When the final landings were stuck and the finish lines were crossed in the London 2012 Summer Olympic Games, American athletes had won more medals than those of any other country.
And the majority of those medals, gold and otherwise, were won by women.
The 2012 Games marked the first time that the US team had sent more women than men to the Olympics. When the international competition kicks off this week in Rio de Janeiro, that ante will be upped again as the United States sends 292 female athletes, the largest women’s team ever fielded by any country in the Games.
The groundbreaking US team may be part a broader distinction for these Olympics, which the International Olympic Committee hopes will have the highest proportion of female participants ever fielded, beating out London where 44 percent of the competitors were female. That uptick in women competitors is part of a larger landscape of evolving gender equality in the Games, which remain one of the few platforms where female athletes get to see their names in lights.
The Olympics has come a long way when it comes to embracing female athletes. A grand total of zero female athletes competed at the first modern Games in 1896 (founder Pierre de Coubertin reportedly thought female participation would be "impractical, uninteresting, unaesthetic, and incorrect.") In the following Games of 1900, 22 of the nearly 1,000 athletes were women. They competed in tennis, sailing, croquet, equestrianism, and golf. Two women took home gold medals, one for a mixed-gender sailing team (Switzerland) and the other for singles tennis (Britain).
In 1928, track and field was added for women, but after controversial reports depicted several of the women passing out after the 800-meter event the Olympic committee banned women from running anything longer than 200 meters. That ban would last until 1960, while the marathon would not be added until 1984. Then in 1991 the International Olympic Committee decided that all new sports wishing to be included on the program must feature both men's and women's events.
However the 2012 London Games were the first where women competed in every single sport in the competition. This was not the same for men, who do not have an option for synchronized swimming or rhythmic gymnastics. Those games were also the first where every nation was represented by at least one female athlete (a first for Saudi Arabia, Qatar, and Brunei); this year Saudi Arabia will bring two women, while Qatar and Brunei will remain represented by one each.
The 292 women who will represent the US in the 2016 Games stands in contrast to those countries, and American fans are looking to see the female teams continue to dominate in events where they hold serious winning streaks.
Basketball is one such sport: Team USA team has won 41 consecutive Olympic tournament games and is pursuing a sixth consecutive gold medal. Women’s soccer is another. The US team is both the defending Olympic gold medalist and FIFA World Cup champion.

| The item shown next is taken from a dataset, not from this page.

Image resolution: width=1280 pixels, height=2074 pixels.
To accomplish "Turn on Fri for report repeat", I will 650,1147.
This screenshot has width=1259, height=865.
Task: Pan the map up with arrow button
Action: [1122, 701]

The women’s rowing eight team has not lost an Olympic or world championship title in a decade; and the US women’s artistic and diverse gymnastics team has won every world and Olympic title since 2011.
Individual stars are also drawing buzz, such as Katie Ledecky, who has the 11 fastest performances in the 800 meter freestyle, outstripping the famous Michael Phelps in records, according to The Wall Street Journal.
"We mass-produce athletes," Donna Lopiano, an expert on women's athletics and gender equality told the Journal Sentinel. "When you think about it, we have probably the largest mass of women in the world playing sports."
Ms. Lopiano believes that the prominence of the female American athlete is related to the linkage between sports and educational institutions, which must follow Title IX regulations for equality between genders in all aspects of education, including athletics.
While attention given to women's sports in mainstream American culture is subsumed by coverage of men's sports, the Olympics has become a platform where women athletes can find national and international spotlight, said Cheryl Cooky, president of the North American Society for the Sociology of Sport, in an interview with the Journal Sentinel.
"The Olympics show us that women aren't just on the sidelines, but can be the stars of the show."
Material from the Thomson Reuters Foundation was used in this report.